The call comes as Kensington and Chelsea Council launches a new Resident Involvement Strategy that sets out a host of ways in which residents can shape the issues affecting their communities – regardless of their experience, background or amount of free time.
It was co-designed by a steering group of residents, tenants, leaseholders and Council officers and aims to ensure that people of all backgrounds can help deliver it and hold the Council to account. The strategy, which was agreed by Kensington and Chelsea's Leadership Team last night (Wednesday 10 February), includes a “menu” of involvement including:
- Joining committees representing residents’ associations, tenants, and homeowners, such as the Tenants’ Consultative Committee
- Sitting on interview panels for resident-facing Council roles
- Shaping Council performance targets for issues such as cleaning, repairs and anti-social behaviour
- Becoming a member of the editorial board for Housing Matters, the Council’s quarterly housing magazine, and advising on website content.
Cllr Kim Taylor-Smith, Lead Member for Grenfell, Housing and Social Investment, said:
“Our residents often know better than anyone about the main issues in their homes and estates and that’s why we value their unique insights into how to make their neighbourhoods better, more vibrant places to live.
“There are so many rewarding ways for people to get involved, no matter how much time or experience they have, and I encourage everyone to actively participate in our mission to create a world-class housing service.”
Resident Barbara Holden, who attends the Tenants’ Consultative Committee, said:
“These are our homes, so it is important to get involved – both for short-term benefits and for community cohesion in the longer term.”
Fellow resident Jessica Jones, who sits on the Housing Matters editorial board, said:
“I think good communication with residents is so important. We are working towards making Housing Matters not only a place where the Council talks to us, but where we can talk to each other.
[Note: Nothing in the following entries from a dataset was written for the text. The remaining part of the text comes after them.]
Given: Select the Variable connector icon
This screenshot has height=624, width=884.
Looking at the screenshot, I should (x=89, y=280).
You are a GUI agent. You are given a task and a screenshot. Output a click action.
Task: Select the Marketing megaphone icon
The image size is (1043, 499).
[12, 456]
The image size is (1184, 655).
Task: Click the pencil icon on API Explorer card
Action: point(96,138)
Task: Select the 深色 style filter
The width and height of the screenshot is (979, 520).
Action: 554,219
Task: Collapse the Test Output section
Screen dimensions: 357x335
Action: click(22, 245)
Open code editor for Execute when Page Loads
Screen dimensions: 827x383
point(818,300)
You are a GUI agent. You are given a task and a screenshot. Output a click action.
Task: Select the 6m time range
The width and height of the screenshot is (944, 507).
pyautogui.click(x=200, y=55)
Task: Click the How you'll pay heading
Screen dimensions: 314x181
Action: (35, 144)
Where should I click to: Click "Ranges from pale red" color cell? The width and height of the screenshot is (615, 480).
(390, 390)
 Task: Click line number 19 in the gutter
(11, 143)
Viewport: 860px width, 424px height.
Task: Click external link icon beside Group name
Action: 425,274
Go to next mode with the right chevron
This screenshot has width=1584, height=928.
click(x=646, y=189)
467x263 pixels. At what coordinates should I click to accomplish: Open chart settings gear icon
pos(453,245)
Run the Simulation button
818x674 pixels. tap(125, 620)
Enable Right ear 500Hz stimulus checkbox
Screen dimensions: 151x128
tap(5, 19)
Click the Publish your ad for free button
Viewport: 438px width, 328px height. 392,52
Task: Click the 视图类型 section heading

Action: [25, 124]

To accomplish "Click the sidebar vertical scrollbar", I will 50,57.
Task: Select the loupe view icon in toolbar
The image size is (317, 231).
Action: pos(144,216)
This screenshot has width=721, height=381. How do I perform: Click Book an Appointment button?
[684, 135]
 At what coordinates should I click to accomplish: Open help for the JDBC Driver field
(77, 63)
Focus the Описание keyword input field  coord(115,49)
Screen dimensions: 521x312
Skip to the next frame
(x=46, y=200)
“That’s necessary if we’re going to keep developing our community and improving the services that are delivered to us.”
Cynthia Dize, who has volunteered to sit on interview panels for new housing management staff, said:
“All of us who volunteered were given training on interview techniques and equal opportunities approaches and it also gave us a chance to ask questions.
“Being part of the interview panel means that you have a chance to shape the questions that are being asked of new candidates and to bring a resident’s perspective to the process. It also sends a signal that the residents’ voice does carry some weight.”